Some of my favorite things to read are English translations of old propaganda posters from Communist countries, especially China. You just can't make up stuff like: "Drag out the counter-revolutionary revisionist elements and expose them!" Or this: "Criticize the old world and build a new world with Mao Zedong Thought as a weapon." So in that spirit it was great fun to read the latest diatribe from China's state-owned Xinhua News Agency about the U.S. debt-ceiling showdown: "Such alarming days when the destinies of others are in the hands of a hypocritical nation have to be terminated, and a new world order should be put in place, according to which all nations, big or small, poor or rich, can have their key interests respected and protected on an equal footing."
Insider-trading laws and the derivatives markets
Via Harvard Law School's corporate-governance blog, here's an academic paper by Vanderbilt Law School professor Yesha Yadav who shows how out-of-date U.S. insider-trading laws are when it comes to credit-default swaps: "Lenders use CDS to trade the risk of the loans they make. And, when they engage in such trading, they are usually privy to vast reserves of confidential information on their borrowers. From a doctrinal perspective, CDS appear to subvert insider trading laws by their very design, insofar as lenders rely on what looks like insider information to transfer the risk of a loan to another institution."
Short sales on the rise
Hedge funds have "pushed short sales close to the highest level of the year just as the U.S. budget impasse spurred a doubling in volatility," write Bloomberg News reporters Nikolaj Gammeltoft and Whitney Kisling. Then again, the most heavily shorted stocks are up 38 percent since January.

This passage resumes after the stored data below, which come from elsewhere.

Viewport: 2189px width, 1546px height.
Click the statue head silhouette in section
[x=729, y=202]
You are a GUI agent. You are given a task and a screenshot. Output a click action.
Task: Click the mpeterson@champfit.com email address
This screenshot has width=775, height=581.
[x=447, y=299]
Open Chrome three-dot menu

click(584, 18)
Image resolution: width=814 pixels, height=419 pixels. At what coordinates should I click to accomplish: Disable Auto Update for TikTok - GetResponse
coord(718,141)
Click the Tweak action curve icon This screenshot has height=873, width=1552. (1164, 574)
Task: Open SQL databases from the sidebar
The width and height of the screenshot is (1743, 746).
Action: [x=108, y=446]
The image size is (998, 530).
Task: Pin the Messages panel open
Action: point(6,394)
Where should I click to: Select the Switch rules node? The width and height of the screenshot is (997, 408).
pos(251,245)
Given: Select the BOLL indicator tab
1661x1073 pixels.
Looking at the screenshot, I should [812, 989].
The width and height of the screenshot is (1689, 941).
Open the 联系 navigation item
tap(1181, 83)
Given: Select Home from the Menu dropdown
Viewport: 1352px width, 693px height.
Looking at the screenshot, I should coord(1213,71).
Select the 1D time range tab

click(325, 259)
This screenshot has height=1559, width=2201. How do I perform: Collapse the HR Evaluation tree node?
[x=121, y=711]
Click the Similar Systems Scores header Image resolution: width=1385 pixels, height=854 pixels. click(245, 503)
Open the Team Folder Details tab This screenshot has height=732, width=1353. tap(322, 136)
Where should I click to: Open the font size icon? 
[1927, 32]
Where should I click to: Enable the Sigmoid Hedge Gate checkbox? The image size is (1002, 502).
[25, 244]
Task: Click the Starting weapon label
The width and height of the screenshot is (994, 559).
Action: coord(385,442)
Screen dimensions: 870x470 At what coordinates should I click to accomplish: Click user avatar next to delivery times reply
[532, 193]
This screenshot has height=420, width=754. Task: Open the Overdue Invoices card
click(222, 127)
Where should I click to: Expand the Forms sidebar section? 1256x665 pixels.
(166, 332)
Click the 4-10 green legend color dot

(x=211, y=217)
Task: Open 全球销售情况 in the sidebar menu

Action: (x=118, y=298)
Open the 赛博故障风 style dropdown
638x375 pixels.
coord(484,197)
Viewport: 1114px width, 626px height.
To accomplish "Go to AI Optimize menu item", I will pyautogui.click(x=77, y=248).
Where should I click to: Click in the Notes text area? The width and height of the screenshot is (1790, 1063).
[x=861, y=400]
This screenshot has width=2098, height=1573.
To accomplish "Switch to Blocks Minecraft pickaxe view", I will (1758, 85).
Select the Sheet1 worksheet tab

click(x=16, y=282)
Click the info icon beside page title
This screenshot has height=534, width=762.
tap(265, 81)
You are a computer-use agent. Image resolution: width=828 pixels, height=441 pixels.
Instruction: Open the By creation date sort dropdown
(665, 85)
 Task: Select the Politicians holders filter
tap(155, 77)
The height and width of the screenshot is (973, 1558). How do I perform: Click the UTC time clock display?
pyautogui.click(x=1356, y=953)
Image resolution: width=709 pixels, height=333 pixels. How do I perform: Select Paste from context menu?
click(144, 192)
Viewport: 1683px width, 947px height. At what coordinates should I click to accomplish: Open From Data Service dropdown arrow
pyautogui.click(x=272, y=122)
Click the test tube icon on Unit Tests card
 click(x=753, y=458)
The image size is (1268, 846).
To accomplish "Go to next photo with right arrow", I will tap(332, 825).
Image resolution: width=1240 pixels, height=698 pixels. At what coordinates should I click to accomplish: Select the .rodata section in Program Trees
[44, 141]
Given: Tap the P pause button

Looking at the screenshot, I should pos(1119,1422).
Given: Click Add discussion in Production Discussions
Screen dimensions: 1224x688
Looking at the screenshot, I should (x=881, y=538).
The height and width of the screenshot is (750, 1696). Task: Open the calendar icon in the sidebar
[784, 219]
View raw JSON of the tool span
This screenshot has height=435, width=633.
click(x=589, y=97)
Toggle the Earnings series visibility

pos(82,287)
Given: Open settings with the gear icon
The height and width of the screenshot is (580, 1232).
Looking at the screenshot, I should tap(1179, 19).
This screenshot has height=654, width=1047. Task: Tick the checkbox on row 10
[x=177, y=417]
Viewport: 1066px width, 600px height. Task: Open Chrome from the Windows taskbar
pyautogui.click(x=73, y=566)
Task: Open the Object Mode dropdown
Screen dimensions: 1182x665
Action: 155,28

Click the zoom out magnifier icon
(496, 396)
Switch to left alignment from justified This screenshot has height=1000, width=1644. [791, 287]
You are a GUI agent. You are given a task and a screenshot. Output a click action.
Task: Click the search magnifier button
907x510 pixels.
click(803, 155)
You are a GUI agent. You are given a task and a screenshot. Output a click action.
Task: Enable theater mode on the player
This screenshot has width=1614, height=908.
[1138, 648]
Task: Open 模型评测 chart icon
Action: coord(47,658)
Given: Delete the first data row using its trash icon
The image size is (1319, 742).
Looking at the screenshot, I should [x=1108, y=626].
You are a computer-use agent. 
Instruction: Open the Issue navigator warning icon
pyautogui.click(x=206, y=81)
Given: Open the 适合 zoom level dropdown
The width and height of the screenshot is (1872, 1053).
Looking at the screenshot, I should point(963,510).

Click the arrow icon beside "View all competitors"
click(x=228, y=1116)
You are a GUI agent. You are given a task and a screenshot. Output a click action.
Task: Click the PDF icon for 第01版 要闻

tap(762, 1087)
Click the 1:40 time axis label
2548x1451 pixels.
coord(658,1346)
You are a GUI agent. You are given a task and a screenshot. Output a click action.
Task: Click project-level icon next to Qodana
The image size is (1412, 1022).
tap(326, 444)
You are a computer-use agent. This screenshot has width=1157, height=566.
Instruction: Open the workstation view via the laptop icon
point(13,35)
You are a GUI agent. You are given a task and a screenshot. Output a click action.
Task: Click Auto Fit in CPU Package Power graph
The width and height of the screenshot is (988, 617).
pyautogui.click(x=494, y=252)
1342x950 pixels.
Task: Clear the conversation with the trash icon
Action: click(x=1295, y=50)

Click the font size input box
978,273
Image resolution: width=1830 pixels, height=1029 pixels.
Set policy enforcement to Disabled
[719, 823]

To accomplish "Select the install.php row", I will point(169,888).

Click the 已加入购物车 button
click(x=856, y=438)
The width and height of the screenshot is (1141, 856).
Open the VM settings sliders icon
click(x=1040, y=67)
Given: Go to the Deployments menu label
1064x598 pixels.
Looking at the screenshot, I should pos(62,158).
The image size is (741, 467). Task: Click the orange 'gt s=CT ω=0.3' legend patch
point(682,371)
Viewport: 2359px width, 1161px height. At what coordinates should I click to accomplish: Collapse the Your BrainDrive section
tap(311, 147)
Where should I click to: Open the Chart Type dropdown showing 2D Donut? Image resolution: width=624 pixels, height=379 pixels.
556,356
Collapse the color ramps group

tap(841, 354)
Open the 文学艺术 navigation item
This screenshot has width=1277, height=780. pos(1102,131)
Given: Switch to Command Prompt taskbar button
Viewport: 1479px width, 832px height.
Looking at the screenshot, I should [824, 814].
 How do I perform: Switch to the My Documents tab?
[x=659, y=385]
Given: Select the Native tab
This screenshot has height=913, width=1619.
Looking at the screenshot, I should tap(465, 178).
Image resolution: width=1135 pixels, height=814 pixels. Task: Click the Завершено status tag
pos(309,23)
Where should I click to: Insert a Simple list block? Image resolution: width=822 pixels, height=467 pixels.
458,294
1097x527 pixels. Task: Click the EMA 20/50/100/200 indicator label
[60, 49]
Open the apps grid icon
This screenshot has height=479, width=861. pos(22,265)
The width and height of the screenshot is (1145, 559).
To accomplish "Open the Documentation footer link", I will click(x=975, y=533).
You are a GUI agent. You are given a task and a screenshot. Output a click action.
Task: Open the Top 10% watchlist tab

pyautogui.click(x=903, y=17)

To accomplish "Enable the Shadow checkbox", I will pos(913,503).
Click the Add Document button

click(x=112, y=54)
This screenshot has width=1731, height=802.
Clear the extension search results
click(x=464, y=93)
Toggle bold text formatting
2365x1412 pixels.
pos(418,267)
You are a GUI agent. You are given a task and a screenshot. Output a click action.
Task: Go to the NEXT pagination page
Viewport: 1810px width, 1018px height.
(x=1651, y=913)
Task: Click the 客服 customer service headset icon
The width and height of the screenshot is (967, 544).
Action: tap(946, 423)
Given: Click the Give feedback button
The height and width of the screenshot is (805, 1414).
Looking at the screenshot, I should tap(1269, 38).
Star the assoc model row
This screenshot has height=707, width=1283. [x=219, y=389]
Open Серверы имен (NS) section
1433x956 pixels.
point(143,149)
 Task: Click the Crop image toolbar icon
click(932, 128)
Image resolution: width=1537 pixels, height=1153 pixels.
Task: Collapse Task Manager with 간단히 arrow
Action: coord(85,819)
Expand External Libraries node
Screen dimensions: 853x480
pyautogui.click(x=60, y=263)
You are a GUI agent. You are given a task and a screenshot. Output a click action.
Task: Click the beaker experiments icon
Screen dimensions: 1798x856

Larry Summers is back to being an ink-stained wretch again
Now that he's no longer angling to be the next Federal Reserve chairman, the former Treasury secretary is back to writing for the Financial Times. His latest post is about the debt-ceiling showdown: "It seems likely that this episode, like the 1995-96 government shutdowns and the 2011 debt limit scare, will be remembered mainly by the people directly involved. But there is a chance future historians will see today's crisis as the turning point when American democracy was shown to be dysfunctional - an example to be avoided rather than emulated."
Don't do these Google searches before robbing a bank
This comes from today's Patriot-Ledger in Quincy, Massachusetts, about the arrest of a woman accused of robbing a bank in nearby Weymouth. When police checked her computer, they said it showed recent searches for "if you're going to rob a bank," "what happens if you rob a bank," "what happens if you rob a house," and "what happens if you rob a drug dealer." Never underestimate the importance of deleting your browsing history.